The steps Europe has taken to cure its economic ills will take years to bear fruit and it will be a long time before the continent returns as a major driver of economic growth, US Treasury Secretary Timothy Geithner said on Tuesday.
"Europe has a very hard road ahead of them," Geithner told a meeting with business leaders during a visit to New Delhi.
"And the reforms and the strategies they've put in place will take years and years to bear fruit. Even if one is optimistic about the will and capacity to manage through this, you are still likely to see a very, very challenging growth environment in Europe for a long period of time."
Euro zone finance ministers on Monday unveiled the European Stability Mechanism (ESM), a 500 billion euro rescue mechanism for lending to distressed economies in the 17-country bloc.

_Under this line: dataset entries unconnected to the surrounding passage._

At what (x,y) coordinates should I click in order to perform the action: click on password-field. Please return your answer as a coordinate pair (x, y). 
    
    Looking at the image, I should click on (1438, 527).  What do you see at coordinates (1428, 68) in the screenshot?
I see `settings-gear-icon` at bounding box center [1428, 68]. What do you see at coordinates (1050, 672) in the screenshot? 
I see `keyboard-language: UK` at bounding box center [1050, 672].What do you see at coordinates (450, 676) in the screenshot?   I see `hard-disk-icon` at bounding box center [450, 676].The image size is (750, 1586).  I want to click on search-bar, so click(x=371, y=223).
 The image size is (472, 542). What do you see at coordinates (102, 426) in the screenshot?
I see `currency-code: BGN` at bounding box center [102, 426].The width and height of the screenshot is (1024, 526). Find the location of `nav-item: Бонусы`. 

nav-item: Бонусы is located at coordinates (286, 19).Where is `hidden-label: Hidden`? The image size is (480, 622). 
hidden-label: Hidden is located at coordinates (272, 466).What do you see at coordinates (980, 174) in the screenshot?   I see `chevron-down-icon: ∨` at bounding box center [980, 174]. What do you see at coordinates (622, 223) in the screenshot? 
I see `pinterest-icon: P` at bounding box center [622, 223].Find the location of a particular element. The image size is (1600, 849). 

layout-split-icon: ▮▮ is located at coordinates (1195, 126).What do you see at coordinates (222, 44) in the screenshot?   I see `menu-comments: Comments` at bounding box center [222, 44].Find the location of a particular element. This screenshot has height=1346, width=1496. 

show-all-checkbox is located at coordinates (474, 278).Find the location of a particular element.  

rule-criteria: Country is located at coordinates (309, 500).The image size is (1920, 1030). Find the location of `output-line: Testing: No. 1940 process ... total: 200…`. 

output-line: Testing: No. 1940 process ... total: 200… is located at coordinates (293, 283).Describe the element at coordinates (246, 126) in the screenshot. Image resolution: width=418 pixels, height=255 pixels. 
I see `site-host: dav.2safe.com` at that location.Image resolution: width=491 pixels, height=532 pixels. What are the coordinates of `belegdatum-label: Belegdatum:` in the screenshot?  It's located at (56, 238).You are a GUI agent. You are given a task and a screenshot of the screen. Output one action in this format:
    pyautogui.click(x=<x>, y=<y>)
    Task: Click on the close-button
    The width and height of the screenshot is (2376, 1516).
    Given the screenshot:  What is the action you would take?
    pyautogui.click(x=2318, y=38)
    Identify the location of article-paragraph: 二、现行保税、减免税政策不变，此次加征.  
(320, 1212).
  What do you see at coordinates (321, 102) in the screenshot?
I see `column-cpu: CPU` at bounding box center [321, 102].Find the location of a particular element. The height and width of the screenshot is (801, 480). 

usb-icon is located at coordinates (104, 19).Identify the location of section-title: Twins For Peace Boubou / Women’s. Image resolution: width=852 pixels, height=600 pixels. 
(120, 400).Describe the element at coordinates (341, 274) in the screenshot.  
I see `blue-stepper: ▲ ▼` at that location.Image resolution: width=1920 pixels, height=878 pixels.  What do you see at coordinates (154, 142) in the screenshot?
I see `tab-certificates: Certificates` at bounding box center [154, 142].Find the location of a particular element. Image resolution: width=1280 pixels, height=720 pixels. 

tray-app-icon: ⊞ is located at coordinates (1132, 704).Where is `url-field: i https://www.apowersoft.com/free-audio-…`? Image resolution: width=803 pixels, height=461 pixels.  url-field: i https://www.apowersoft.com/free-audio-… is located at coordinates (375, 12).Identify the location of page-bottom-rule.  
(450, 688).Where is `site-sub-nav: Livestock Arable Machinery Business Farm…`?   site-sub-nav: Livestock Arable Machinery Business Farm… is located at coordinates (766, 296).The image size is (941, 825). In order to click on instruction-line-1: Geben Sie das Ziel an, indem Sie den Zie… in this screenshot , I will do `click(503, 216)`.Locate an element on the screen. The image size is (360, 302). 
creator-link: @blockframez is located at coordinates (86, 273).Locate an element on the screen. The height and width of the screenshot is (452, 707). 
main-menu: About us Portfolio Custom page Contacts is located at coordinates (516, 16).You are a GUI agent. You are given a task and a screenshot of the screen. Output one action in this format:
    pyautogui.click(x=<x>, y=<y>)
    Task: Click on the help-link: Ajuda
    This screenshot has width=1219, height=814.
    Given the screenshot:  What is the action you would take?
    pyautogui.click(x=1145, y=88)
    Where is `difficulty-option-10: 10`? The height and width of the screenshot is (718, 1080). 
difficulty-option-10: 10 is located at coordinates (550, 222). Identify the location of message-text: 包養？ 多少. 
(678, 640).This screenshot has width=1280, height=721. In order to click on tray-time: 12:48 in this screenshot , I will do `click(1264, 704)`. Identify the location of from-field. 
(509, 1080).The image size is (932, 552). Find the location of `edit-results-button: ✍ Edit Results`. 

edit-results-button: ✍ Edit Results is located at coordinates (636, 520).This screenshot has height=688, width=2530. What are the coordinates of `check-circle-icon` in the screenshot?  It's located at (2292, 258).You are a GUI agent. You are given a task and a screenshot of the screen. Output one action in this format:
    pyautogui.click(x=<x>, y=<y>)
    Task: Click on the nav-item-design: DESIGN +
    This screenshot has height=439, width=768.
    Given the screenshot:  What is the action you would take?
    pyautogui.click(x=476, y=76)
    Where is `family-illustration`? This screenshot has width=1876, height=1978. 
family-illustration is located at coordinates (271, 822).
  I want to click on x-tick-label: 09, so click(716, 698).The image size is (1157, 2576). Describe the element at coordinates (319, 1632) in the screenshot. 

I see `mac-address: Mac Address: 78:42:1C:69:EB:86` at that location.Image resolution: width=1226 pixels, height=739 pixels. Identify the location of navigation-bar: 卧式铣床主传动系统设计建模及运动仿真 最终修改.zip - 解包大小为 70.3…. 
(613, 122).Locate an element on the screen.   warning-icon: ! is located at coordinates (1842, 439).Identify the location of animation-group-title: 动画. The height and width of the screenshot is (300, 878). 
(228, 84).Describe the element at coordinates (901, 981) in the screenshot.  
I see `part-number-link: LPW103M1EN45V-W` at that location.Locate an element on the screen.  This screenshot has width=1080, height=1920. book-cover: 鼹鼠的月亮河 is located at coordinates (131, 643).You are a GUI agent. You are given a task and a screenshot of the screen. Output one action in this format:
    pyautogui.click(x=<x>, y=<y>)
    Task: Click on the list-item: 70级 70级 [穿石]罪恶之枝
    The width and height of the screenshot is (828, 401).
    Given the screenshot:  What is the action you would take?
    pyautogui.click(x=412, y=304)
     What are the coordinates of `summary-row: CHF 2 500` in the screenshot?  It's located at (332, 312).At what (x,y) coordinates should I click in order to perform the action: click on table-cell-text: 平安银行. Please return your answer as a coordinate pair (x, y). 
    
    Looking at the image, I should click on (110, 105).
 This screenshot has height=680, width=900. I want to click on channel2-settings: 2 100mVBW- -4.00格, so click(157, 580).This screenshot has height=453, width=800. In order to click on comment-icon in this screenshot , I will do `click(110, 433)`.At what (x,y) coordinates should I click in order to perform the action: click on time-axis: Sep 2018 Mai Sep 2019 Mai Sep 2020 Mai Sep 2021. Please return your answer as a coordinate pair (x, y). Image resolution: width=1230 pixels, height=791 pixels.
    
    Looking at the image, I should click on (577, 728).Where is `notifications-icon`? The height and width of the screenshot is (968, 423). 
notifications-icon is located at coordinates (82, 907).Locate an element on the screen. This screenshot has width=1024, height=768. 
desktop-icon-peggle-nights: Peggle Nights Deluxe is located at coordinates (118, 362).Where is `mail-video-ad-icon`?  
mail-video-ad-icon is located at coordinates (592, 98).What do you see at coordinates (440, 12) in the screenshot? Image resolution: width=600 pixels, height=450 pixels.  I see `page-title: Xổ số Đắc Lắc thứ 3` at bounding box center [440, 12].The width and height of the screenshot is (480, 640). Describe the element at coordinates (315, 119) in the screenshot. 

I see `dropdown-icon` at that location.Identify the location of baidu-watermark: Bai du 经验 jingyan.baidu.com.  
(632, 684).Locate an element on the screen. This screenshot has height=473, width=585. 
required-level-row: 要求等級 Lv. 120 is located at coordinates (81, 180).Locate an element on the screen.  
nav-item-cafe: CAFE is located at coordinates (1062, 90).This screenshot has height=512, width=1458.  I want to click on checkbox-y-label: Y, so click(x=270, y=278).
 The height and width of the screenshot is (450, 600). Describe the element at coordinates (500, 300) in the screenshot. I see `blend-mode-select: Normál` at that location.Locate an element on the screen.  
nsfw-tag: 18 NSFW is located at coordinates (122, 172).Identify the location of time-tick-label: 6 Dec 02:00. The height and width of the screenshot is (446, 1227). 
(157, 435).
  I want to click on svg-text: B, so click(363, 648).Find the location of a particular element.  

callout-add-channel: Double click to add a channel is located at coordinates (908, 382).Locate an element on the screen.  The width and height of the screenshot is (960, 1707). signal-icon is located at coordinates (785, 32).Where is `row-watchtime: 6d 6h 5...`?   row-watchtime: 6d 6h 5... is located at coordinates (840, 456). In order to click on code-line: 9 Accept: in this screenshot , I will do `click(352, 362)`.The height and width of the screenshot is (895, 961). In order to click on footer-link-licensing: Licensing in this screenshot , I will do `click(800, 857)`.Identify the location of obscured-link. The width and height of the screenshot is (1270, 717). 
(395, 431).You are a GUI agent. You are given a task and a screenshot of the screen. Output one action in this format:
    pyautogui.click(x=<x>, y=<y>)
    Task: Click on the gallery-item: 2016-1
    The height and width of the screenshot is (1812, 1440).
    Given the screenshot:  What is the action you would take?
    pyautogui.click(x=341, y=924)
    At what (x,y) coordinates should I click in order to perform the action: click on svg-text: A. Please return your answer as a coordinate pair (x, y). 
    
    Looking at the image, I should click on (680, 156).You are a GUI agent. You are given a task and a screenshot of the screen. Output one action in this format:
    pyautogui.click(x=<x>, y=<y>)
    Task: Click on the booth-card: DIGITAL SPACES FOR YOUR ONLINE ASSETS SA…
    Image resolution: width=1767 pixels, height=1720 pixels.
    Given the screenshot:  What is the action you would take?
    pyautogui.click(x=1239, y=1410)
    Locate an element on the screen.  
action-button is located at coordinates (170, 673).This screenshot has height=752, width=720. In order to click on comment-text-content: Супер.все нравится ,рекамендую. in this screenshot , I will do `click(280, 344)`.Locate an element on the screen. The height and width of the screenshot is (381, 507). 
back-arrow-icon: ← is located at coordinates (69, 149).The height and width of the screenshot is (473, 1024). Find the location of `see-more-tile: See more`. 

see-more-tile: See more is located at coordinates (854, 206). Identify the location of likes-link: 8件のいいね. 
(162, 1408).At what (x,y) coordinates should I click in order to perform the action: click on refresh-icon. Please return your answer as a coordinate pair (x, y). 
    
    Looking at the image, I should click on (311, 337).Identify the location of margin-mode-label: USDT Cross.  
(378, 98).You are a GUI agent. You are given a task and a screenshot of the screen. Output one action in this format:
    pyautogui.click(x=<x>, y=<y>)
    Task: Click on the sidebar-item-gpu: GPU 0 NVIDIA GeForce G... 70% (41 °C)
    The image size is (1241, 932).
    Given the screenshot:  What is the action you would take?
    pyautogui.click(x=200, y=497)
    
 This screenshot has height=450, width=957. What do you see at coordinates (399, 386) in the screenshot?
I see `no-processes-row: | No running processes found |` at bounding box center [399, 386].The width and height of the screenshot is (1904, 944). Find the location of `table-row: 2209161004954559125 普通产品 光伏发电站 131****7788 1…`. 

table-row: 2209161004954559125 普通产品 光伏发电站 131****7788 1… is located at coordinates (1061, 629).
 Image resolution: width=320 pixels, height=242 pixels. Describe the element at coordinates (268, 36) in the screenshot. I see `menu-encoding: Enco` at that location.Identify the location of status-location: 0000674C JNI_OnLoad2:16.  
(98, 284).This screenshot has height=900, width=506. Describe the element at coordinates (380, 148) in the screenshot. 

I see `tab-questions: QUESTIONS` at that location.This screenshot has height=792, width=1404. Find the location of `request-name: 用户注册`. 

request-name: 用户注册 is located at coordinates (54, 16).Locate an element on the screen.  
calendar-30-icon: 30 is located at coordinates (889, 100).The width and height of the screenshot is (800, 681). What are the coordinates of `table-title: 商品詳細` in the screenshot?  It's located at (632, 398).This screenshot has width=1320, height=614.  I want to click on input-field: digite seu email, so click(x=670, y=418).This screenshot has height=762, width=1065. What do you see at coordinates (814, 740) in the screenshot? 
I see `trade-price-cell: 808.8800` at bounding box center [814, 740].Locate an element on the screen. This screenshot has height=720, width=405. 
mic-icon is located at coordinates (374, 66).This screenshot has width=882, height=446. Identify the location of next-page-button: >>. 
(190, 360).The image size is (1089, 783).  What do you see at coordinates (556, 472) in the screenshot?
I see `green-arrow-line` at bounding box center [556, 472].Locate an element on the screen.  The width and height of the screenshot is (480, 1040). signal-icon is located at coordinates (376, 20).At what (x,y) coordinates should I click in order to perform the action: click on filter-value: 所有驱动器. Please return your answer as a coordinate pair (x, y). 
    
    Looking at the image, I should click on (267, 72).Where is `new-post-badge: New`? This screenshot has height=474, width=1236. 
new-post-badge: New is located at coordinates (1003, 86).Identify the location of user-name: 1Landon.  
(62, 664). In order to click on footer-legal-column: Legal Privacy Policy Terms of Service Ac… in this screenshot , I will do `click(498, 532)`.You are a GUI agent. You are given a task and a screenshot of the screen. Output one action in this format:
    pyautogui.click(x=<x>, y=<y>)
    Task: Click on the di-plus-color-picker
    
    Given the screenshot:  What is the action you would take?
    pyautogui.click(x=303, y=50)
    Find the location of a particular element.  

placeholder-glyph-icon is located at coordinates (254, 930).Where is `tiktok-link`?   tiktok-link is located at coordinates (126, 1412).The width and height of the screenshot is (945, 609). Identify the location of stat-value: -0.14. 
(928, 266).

Perhaps the biggest contagion risk for the region is Spain. The euro zone has already set aside 100 billion euros for Madrid to recapitalise its banks but financial markets believe a government bailout will follow in coming weeks or months.
Geithner said Europe's leaders had laid out "a more promising framework", but much would depend on how they acted on a politically difficult strategy.
The International Monetary Fund said this week the euro zone's economic crisis and looming fiscal tightening in the United States were the two biggest risks facing the world economy.
However, Geithner said he was "relatively confident" that Washington could manage the challenges presented by tax rises and mandatory government spending cuts - the so-called "fiscal cliff" - due to hit early next year unless the US Congress agrees to cancel or delay them.
"We have a series of fiscal policy decisions to make at the end of this year that are going to be important to design carefully to avoid adding to the pressures on the US economy. I am relatively confident that we will manage those carefully," he said.
He sounded a cautiously upbeat note on the US economy, saying it was growing at close to potential and was in a stronger position than any other major developed economy.